De uma criação imaginativa que cria e recria, produz e reproduz, funde e refunde transformando. Como é o caso da neve, transformando-se do estado sólido ao estado líquido, diluindo-se e exaurindo-se aos poucos em água, entranhando-se pelos interstícios da obra-terra, abrindo fendas, frechas, fissuras, rasgos, cicatrizes, linhas e marcas de uma constante e permanente passagem do tempo, bem como de uma reinvenção do ser na obra, que fabrica novos mundos.

 

[1] Eduardo Lourenço, O espelho imaginário:  pintura, anti-pintura, não pintura, 2ª ed.
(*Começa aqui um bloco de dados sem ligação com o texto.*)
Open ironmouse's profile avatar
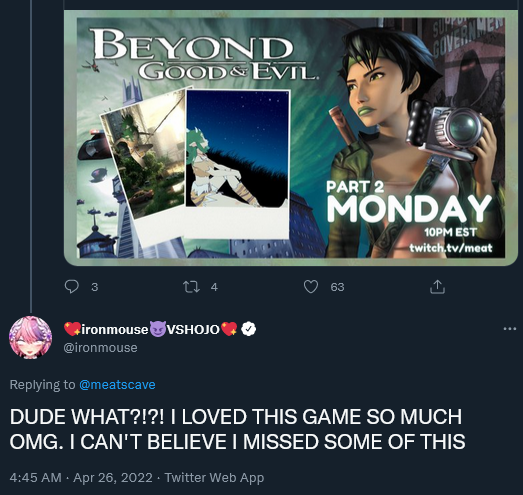 click(x=30, y=337)
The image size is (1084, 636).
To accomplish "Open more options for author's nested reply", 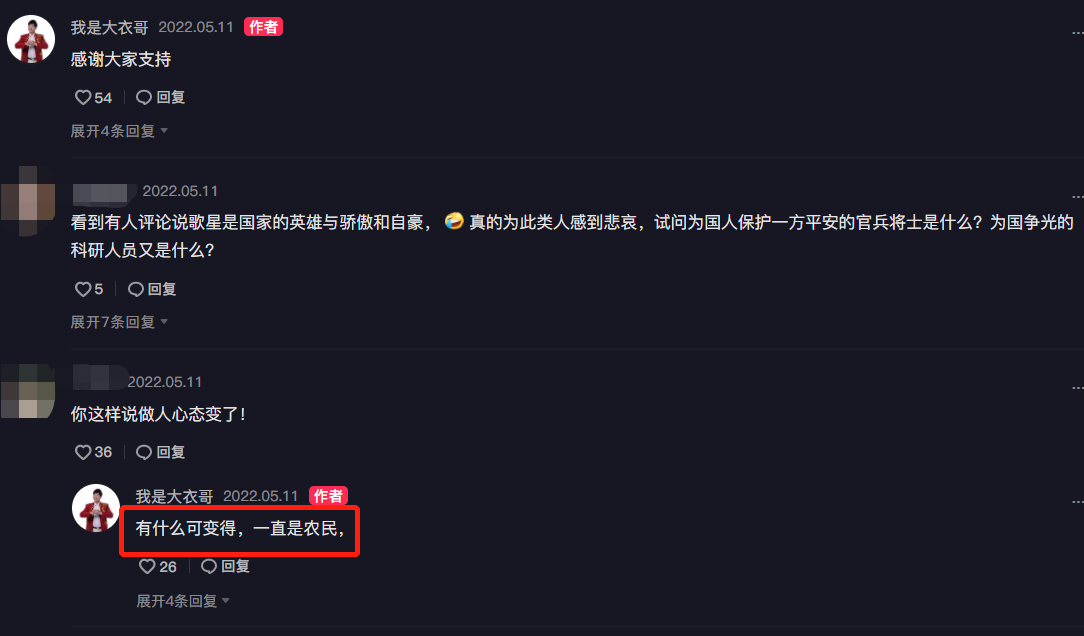I will click(x=1077, y=502).

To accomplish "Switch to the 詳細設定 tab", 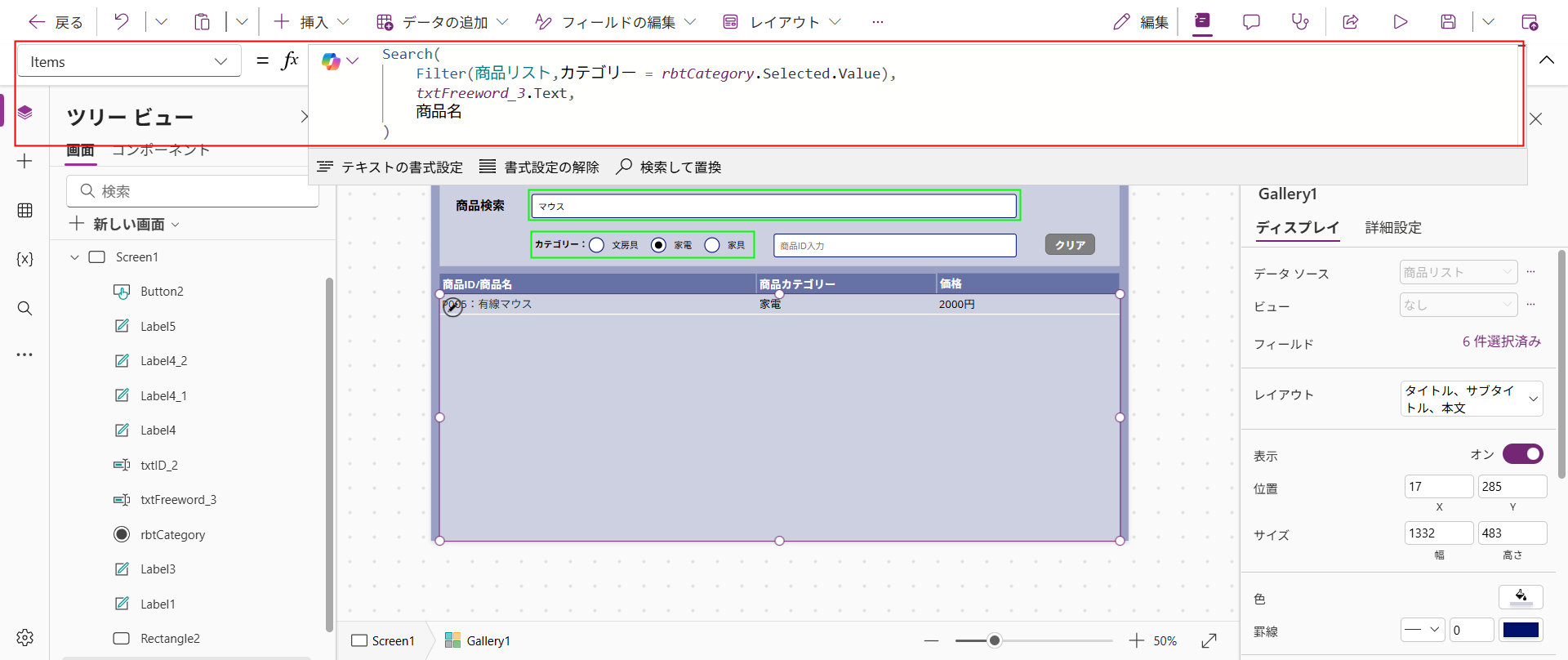I will tap(1393, 228).
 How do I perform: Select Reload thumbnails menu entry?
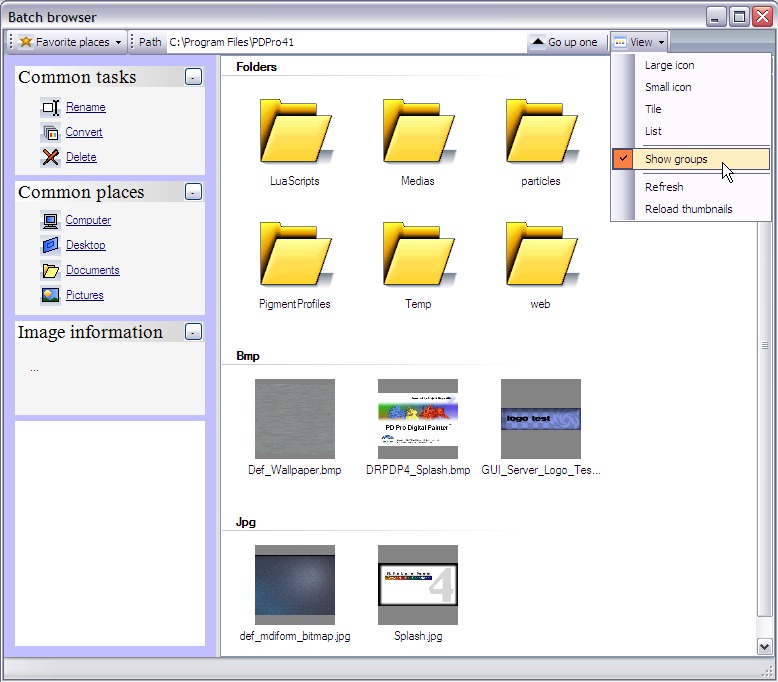tap(688, 209)
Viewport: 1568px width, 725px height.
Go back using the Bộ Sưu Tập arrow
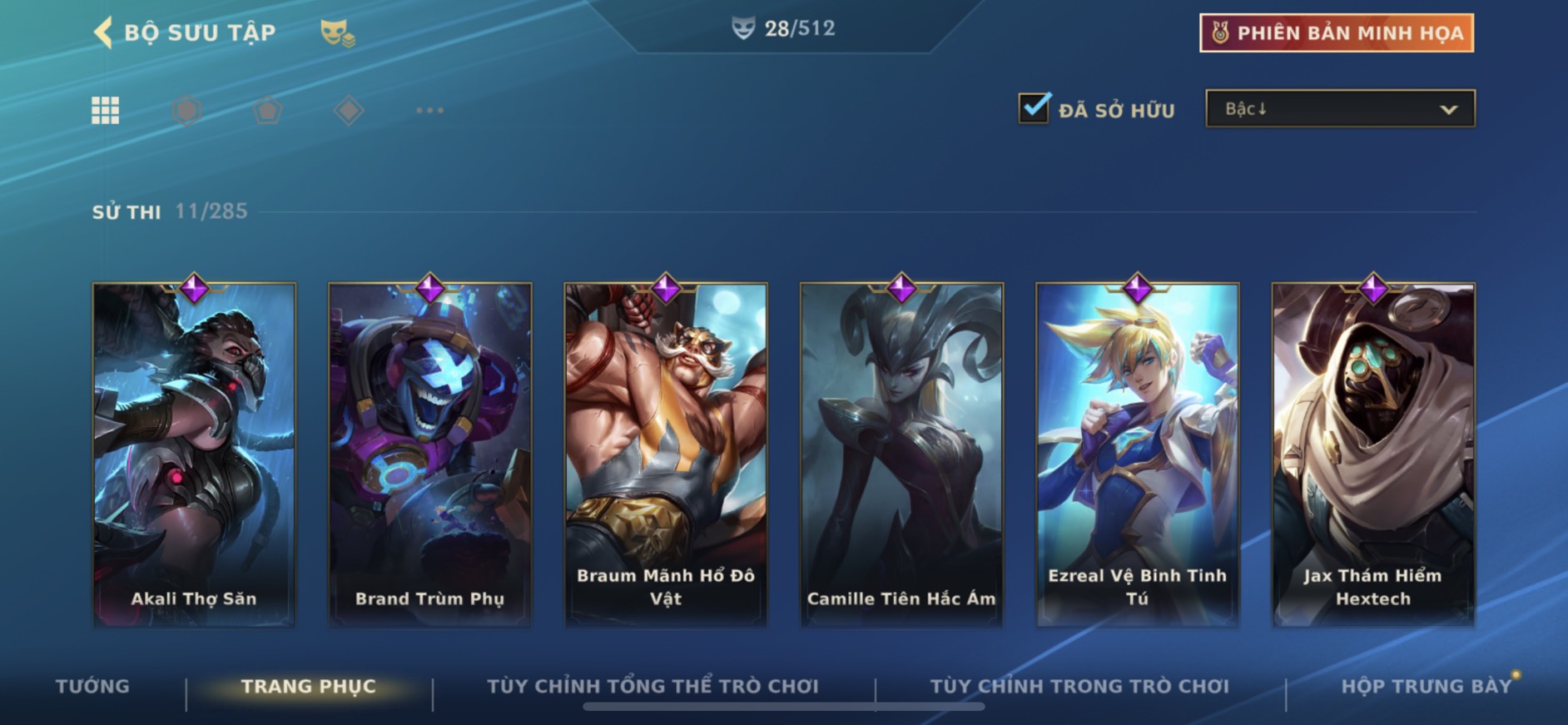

Aumentada, Lisboa, Imprensa Nacional-Casa da Moeda, 1996, p. 29.

[2] Susan Sontag, Ensaios Sobre a Fotografia, Tradução de José Afonso Furtado, Lisboa, Dom Quixote, 1986, pp. 20 e 21.

[3] Veja-se o olhar táctil de que fala José Gil: “Quando um olhar se fixa num objecto no espaço, ele tende a tornar-se táctil: o olhar poisa sobre o objecto, coloca-se aqui ou ali na sua superfície como se tratasse de um corpo espacial, uma mão, um dedo”. José Gil, “Sem Título” Escritos sobre Arte e Artistas, Lisboa, Relógio d’Água, 2005, p. 174.

[4] Gilles Deleuze, Foucault, Tradução de José Carlos Rodrigues, 2ª Ed., Lisboa, Edições vega, 1998.

[5] Douglas, J. Davies, História da Morte, Tradução de Maria Augusta Júdice, Lisboa, Teorema, 2005, p. 125.